The challenge with neratinib, however, is its adverse effect profile, particularly diarrhea, which can make it difficult for patients to tolerate.7 Subsequently, Gradishar said he does not use it a lot, but he agreed that he would use it for patients such as Isaacs described, adding that patients and oncologists both need to be highly motivated for the patient to be able to get through this treatment. Because of this agent’s toxicities, O’Shaughnessy emphasized the importance of escalating it per the findings from the CONTROL trial (NCT02400476), which investigated antidiarrheal strategies in patients with early HER2-positive breast cancer treated with neratinib.8 In the study, both preemptive prophylaxis and dose escalation reduced the rate, severity, and duration of grade 3 diarrhea compared with the levels observed in ExteNET, but dose escalation was particularly promising, with only 3% of patients on this strategy discontinuing treatment due to diarrhea.

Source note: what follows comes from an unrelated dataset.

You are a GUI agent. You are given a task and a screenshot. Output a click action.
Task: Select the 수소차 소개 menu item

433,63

“In the CONTROL trial, they escalated relatively quickly. I was surprised...It was the most effective,” Carey said. She said when she has a patient whose cancer is very high risk, she sometimes uses neratinib. “I’ve been happier with the option of dose escalation,” she said.

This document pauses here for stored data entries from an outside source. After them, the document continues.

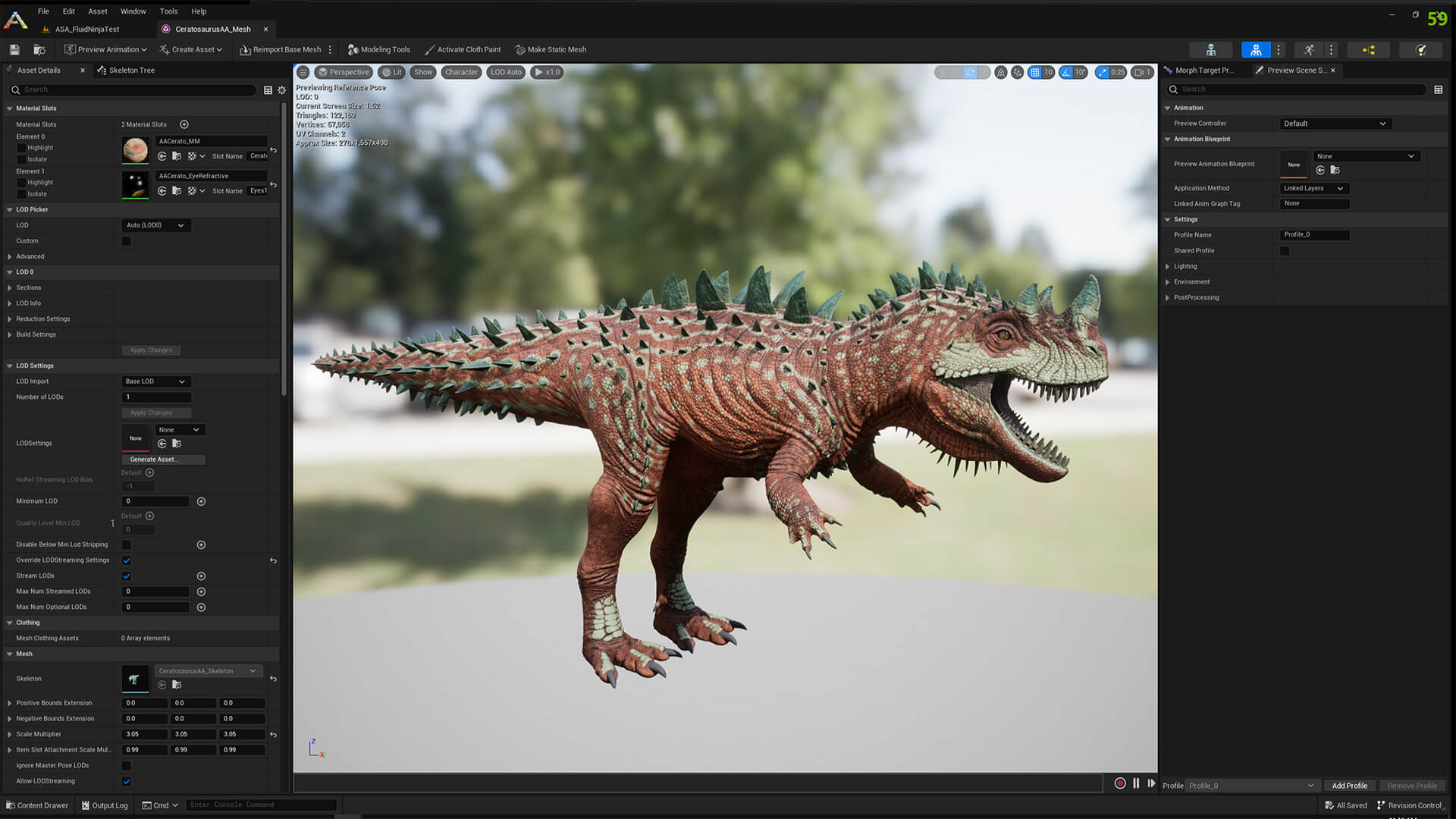The width and height of the screenshot is (1456, 819).
Task: Enable Highlight checkbox for Element 0
Action: point(21,148)
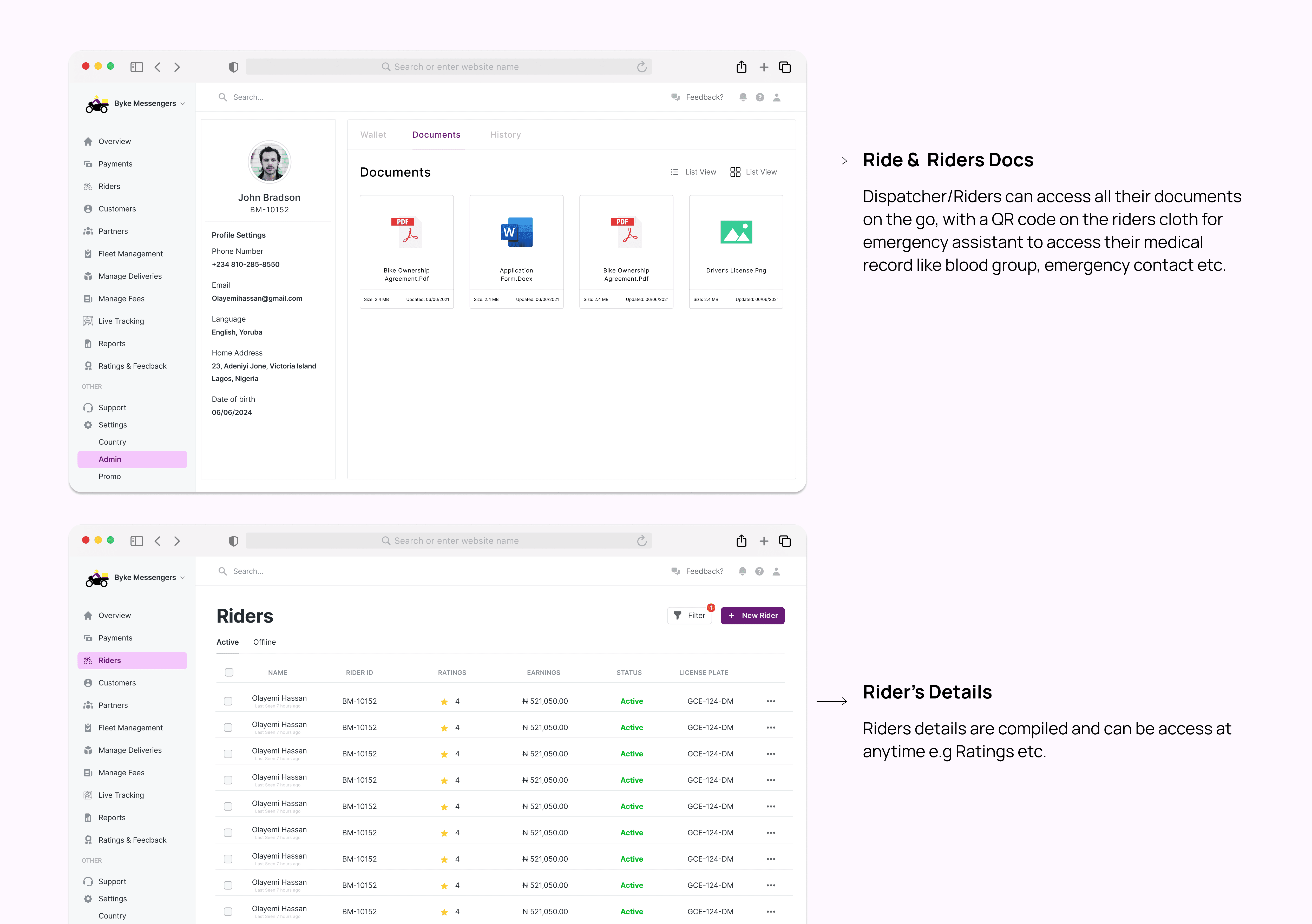This screenshot has width=1312, height=924.
Task: Open three-dot menu for first rider row
Action: pyautogui.click(x=770, y=701)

Data from the KATHERINE trial showed that among patients with HER2-positive early breast cancer who had residual invasive disease after completion of neoadjuvant therapy, the risk of recurrence of invasive breast cancer or death was 50% lower with adjuvant T-DM1 than with trastuzumab alone.1 “I was really impressed by the KATHERINE data. [The data] showed this really big 3-year, invasive disease–free survival benefit for the patients who didn’t achieve a pCR [in the neoadjuvant setting]. It’s approximately an 11% absolute benefit,” Isaacs said.
Recently, exploratory analyses evaluating the relationship between invasive disease–free survival and biomarkers potentially related to response showed that PIK3CA mutation status did not influence outcomes with trastuzumab or T-DM1, and that T-DM1 benefit was not affected by any of the biomarkers assessed; however, HER2 and PD-L1 expression levels correlated with outcomes in the trastuzumab arm.9
Based on the KATHERINE data, the American Society of Clinical Oncology recently updated its guidelines on the selection of optimal adjuvant chemotherapy and targeted therapy for early breast cancer.10 It now strongly recommends that patients with HER2-positive breast cancer with pathologic invasive residual disease at surgery after standard preoperative chemo-therapy and HER2-targeted therapy be offered 14 cycles of adjuvant trastuzumab emtansine, unless there is disease recurrence or unmanageable toxicity. The guidelines note that clinicians may offer any of the available and approved formulations of trastuzumab, including trastuzumab, trastuzumab and hyaluronidase-oysk, and available biosimilars.